(Stored entries)
####

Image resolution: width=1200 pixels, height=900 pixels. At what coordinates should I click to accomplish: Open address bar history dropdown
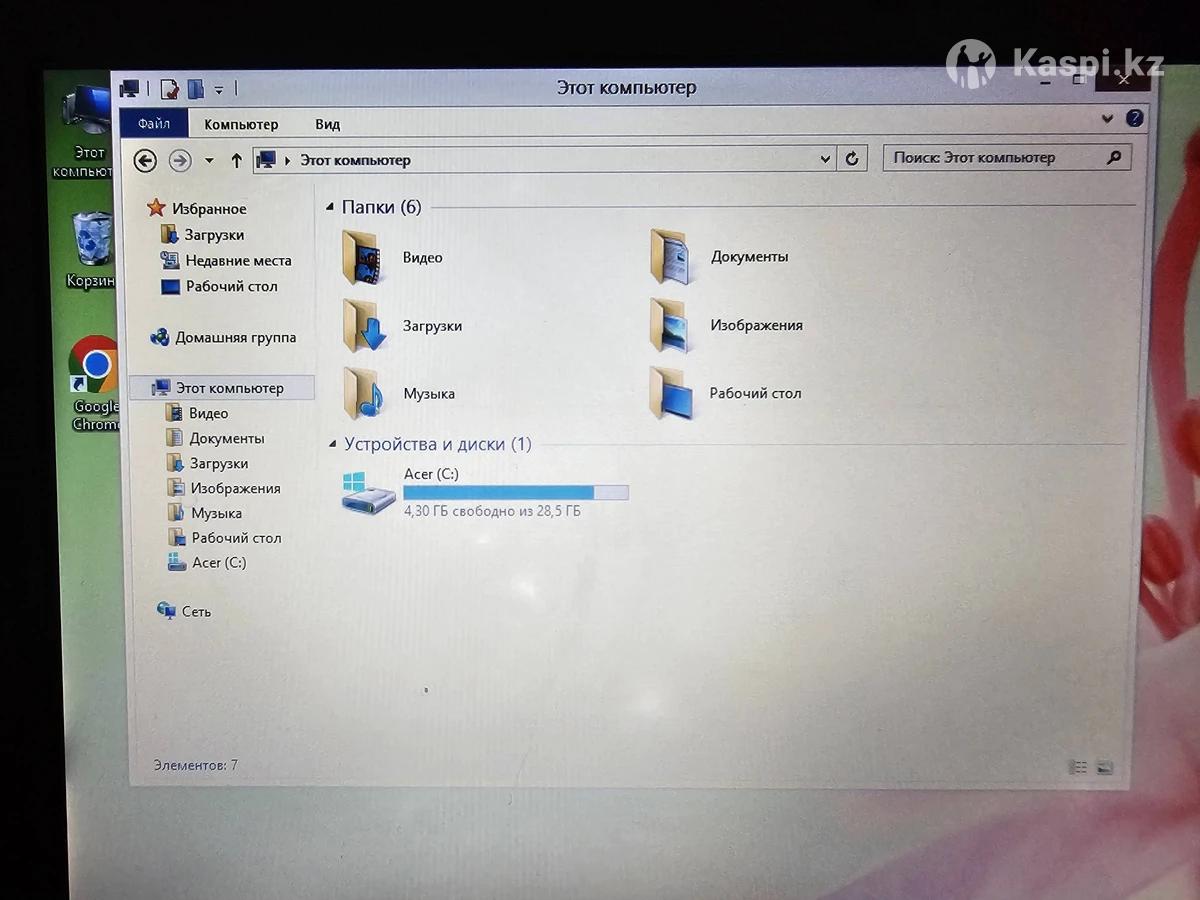point(825,159)
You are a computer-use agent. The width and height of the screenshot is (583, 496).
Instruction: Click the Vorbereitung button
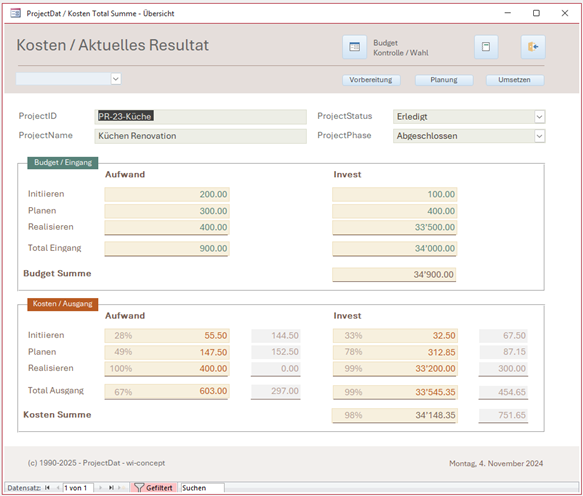371,80
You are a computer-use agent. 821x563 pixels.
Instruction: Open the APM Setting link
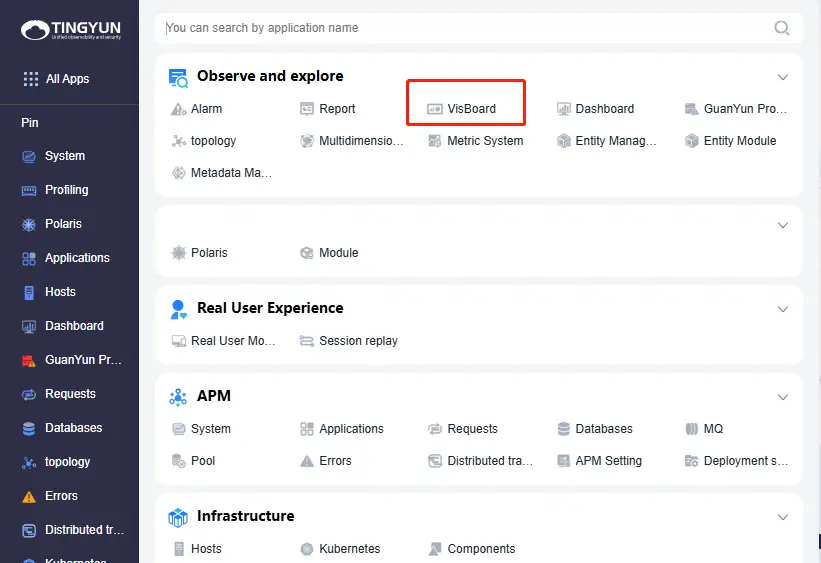click(x=608, y=461)
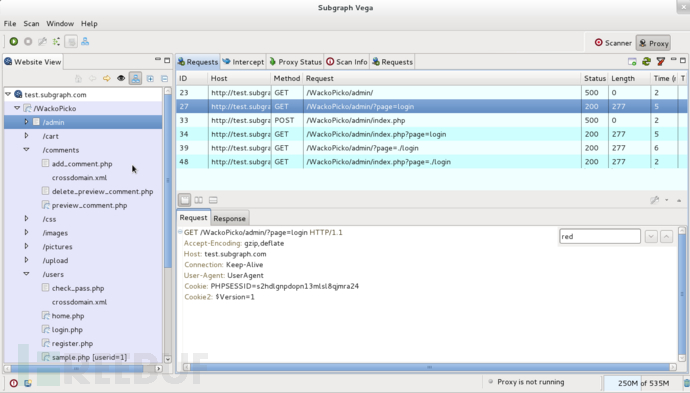Click the red filter funnel icon in Requests panel

[x=660, y=62]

####

» **Work order**
Exactly as they appear above, write out all the entries, but not the images.

» **Task answer**
Image resolution: width=1200 pixels, height=900 pixels. At what coordinates should I click to accomplish: Open address bar history dropdown
point(825,159)
You are a computer-use agent. The width and height of the screenshot is (583, 496).
Instruction: Click the Vorbereitung button
371,80
You are a computer-use agent. 821x563 pixels.
Instruction: Open the APM Setting link
click(x=608, y=461)
Click the red filter funnel icon in Requests panel

[x=660, y=62]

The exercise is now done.